How to complete this task
Look through the data below for the line with "Viewport: 1416px width, 707px height.", and transcribe it exactly together with each line after it up to and including the line with "Given: Switch to the Finder tab". Give nothing else.

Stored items
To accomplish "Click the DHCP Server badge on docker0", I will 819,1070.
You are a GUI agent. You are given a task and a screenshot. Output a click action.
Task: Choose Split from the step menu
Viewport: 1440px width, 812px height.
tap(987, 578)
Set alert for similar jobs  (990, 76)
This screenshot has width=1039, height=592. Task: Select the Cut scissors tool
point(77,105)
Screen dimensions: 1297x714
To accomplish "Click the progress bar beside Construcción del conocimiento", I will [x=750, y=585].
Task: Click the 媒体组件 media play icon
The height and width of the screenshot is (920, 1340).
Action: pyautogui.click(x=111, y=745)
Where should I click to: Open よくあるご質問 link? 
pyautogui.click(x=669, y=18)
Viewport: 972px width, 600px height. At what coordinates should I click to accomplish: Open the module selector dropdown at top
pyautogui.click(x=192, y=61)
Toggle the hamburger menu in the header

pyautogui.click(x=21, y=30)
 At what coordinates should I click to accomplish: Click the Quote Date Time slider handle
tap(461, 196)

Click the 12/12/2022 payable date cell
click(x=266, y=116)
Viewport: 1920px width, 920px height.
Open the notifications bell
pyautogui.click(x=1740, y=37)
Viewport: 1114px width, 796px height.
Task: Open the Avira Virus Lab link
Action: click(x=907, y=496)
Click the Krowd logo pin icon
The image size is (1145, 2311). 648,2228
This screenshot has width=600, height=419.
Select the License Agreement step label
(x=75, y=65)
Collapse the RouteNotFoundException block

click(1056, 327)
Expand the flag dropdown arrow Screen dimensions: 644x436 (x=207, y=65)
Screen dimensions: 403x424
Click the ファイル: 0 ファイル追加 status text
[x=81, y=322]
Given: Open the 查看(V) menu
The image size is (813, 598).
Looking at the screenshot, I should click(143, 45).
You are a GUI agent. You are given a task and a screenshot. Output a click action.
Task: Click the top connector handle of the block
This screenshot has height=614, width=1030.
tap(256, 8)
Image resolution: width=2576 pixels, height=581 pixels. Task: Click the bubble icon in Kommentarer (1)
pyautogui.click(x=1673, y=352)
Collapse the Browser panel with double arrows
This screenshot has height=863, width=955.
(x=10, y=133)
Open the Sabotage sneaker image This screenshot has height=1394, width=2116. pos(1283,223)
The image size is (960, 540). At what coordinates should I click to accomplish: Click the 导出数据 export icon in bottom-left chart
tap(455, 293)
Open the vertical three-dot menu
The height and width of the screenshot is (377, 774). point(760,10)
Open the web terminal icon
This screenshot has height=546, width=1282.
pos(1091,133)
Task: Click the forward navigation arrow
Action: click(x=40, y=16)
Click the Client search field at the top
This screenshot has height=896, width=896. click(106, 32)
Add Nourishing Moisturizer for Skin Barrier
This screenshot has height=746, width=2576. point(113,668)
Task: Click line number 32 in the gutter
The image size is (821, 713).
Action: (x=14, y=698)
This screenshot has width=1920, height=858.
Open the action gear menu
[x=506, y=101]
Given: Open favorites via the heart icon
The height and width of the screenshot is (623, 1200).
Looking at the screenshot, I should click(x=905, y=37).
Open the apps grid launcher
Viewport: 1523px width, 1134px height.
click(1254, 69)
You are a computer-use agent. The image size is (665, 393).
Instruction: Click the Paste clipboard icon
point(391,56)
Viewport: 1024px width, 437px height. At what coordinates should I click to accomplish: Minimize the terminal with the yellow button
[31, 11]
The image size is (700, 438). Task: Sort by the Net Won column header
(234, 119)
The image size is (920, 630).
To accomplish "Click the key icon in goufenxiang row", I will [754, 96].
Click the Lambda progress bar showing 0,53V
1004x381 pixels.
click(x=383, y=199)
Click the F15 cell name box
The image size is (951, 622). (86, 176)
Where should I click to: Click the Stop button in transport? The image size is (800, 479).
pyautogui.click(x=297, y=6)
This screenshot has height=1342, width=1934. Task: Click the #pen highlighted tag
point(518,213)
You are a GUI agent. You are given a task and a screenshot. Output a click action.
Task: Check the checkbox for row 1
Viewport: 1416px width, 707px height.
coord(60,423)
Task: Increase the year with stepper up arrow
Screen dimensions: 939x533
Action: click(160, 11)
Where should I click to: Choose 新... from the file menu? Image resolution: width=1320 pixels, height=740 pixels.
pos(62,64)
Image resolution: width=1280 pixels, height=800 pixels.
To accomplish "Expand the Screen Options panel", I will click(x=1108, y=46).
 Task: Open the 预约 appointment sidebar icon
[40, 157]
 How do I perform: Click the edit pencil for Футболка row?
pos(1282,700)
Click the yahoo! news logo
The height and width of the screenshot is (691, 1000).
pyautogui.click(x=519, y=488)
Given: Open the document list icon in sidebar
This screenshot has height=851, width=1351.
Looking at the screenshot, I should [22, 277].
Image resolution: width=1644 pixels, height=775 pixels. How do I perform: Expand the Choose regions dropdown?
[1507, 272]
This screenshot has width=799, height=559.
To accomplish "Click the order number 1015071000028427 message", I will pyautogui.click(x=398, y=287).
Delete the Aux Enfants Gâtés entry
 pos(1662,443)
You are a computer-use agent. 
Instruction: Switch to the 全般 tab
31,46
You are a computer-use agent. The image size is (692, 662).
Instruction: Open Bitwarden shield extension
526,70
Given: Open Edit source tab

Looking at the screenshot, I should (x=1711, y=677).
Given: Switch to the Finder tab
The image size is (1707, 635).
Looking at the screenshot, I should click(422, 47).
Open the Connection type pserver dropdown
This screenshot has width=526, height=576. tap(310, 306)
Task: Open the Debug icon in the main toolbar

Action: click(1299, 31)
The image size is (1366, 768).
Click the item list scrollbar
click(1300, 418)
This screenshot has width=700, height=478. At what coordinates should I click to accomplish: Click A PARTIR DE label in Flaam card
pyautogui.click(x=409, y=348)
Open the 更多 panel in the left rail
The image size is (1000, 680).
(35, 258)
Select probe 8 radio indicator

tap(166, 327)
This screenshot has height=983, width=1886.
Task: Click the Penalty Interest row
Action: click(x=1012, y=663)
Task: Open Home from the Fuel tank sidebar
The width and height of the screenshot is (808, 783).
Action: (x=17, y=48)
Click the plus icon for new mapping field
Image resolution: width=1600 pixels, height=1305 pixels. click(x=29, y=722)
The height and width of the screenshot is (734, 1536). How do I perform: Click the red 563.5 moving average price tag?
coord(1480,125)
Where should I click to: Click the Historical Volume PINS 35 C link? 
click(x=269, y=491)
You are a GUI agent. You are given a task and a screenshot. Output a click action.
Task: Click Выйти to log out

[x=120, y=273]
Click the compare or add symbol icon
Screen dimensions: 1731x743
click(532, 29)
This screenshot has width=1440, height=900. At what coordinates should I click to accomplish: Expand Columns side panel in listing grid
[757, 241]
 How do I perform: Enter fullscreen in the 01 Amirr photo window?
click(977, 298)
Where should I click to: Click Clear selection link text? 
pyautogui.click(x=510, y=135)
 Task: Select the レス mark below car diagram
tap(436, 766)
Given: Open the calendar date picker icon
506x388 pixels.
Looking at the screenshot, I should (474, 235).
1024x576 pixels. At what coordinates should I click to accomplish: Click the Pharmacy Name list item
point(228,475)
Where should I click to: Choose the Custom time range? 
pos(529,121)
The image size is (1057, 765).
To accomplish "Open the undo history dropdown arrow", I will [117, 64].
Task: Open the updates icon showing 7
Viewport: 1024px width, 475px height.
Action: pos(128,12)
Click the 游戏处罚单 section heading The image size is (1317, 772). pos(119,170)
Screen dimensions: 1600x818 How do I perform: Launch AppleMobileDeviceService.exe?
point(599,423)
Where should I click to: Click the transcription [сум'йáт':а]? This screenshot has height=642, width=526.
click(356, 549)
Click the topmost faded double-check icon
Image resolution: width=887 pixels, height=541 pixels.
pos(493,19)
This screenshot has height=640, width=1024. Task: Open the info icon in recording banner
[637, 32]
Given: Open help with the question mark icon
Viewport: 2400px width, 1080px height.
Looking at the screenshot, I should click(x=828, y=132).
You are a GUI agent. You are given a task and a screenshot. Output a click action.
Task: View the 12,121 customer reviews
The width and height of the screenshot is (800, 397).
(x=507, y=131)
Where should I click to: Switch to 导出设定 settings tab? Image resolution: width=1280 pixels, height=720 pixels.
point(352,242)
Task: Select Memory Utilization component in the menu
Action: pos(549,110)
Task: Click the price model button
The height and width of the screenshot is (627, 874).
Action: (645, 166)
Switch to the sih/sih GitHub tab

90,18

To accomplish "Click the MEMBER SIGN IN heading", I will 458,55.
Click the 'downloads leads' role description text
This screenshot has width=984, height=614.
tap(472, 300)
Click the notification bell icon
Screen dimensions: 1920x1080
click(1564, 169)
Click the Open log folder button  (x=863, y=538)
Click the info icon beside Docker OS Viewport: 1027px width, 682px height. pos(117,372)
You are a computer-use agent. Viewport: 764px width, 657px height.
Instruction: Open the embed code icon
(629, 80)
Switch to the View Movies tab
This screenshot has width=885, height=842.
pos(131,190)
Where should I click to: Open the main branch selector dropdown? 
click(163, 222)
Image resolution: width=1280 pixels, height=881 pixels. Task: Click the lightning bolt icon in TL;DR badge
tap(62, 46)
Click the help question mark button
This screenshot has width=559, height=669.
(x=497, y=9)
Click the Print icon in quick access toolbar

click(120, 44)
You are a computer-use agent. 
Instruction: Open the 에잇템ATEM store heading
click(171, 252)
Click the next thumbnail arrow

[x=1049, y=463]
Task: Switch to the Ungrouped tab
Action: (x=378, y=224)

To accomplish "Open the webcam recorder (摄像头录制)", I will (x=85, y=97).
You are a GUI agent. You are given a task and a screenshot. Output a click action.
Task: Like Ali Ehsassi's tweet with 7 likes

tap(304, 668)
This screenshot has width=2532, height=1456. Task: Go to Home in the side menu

Result of this exercise
Viewport: 1416px width, 707px height.
coord(60,423)
Task: Increase the year with stepper up arrow
Screen dimensions: 939x533
Action: click(160, 11)
Where should I click to: Choose 新... from the file menu? Image resolution: width=1320 pixels, height=740 pixels.
pos(62,64)
Image resolution: width=1280 pixels, height=800 pixels.
To accomplish "Expand the Screen Options panel", I will click(x=1108, y=46).
 Task: Open the 预约 appointment sidebar icon
[40, 157]
 How do I perform: Click the edit pencil for Футболка row?
pos(1282,700)
Click the yahoo! news logo
The height and width of the screenshot is (691, 1000).
pyautogui.click(x=519, y=488)
Given: Open the document list icon in sidebar
This screenshot has height=851, width=1351.
Looking at the screenshot, I should [22, 277].
Image resolution: width=1644 pixels, height=775 pixels. How do I perform: Expand the Choose regions dropdown?
[1507, 272]
This screenshot has width=799, height=559.
To accomplish "Click the order number 1015071000028427 message", I will pyautogui.click(x=398, y=287).
Delete the Aux Enfants Gâtés entry
 pos(1662,443)
You are a computer-use agent. 
Instruction: Switch to the 全般 tab
31,46
You are a computer-use agent. The image size is (692, 662).
Instruction: Open Bitwarden shield extension
526,70
Given: Open Edit source tab

Looking at the screenshot, I should (x=1711, y=677).
Given: Switch to the Finder tab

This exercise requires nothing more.